Missives from The Green Study in Quarantine

This is the 11th draft blog post I’ve written that may never be published. What do you write when every person you know is some combo of depressed/okay/depressed/not okay?

I went for an early walk this morning. I’ve been having a bad couple of days mentally, while stalking news on the internet, Twittering angrily, otherwise feeling paralyzed and despondent. Our family had been getting a lot of good news recently, the cupboards were stocked, and I’d been doing some writing work about which I was mildly pleased. Still, I found myself just turning over and over in my head the idea that things would continue to decline in this country, that the boiling point would just keep boiling. That there was a reckoning ahead for even the most mild-mannered and conscientious among us.

The only way to step off of this incapacitating ride is to shut the information off and do one concrete thing. Something tactile, something with a start and a finish, something mundane and ordinary. One thing at a time, doing it only for the purpose of doing it. I found this difficult. My mind was bouncing from one subject to another, all with a sense of alarming urgency. I brought my mind back to the dishes. I thought: I am doing the dishes. This is what I’m doing, I’m washing this thing, then the next. It was a relentless battle to pull my thoughts back into the moment.

I did that one thing and then I sat down and wrote a thank-you note to my daughter’s oncologist. She’s been doing well, scans are coming back clean, and she will go off the chemo drug in a couple of months. A year ago, the tumors had come back with a vengeance. Two months later, she was in surgery again. Right now, she’s a high school junior taking full online college courses. She passed her driving test. She got accepted into a university orchestra. She looks well and healthy and happy. I had to send gratitude to someone for that.

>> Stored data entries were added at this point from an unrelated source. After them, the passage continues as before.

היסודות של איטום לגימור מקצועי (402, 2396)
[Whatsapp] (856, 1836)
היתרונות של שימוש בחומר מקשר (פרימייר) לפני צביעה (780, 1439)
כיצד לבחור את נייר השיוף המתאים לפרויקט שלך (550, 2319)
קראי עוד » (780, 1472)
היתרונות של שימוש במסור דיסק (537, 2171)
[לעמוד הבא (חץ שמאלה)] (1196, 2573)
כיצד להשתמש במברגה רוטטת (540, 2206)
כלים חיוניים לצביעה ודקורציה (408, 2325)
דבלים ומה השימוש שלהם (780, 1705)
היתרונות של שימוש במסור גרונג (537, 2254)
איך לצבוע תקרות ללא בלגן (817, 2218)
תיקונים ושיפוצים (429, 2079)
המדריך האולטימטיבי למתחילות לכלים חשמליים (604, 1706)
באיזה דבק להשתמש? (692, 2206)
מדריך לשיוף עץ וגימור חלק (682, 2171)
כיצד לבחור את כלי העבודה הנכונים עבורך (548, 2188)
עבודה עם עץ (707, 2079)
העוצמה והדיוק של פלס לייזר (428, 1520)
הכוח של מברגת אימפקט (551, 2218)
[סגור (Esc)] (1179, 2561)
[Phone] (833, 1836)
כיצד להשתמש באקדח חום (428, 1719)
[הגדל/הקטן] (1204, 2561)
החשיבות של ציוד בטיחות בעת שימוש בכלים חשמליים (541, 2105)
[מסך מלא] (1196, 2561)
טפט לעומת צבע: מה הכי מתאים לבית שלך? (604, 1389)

For the last few months, I’ve been on Twitter. I’ve opened, closed, and reactivated my account numerous times. It really is quite the shithole. As an unknown writer, social media is a must in terms of marketing and finding markets. I’m not adept or prolific enough for it to have much worth right now. On occasion I’ll come across another writer, a cause worth helping, or something that makes me laugh. I haven’t yet learned to avert my eyes from politics, which is the most ugly, polarized conversation one could ever see. I don’t think I wanted to know this much about the country or its citizens. But you can’t unsee it. Many of us are really quite stupid creatures.

I’m reading SPQR: A History of Ancient Rome by Mary Beard. Much like reading about the 1918 pandemic in Laura Spinney’s Pale Rider: The Spanish Flu of 1918 and How it Changed the World, I’ve learned there is an incredibly steep learning curve for humanity. Even crows manage to pass on generational lessons. Humans? We make a good show of it, but as soon as we get scared, we revert to unevolved amoebas. Don’t argue with me, biologists – I do know there are better analogies.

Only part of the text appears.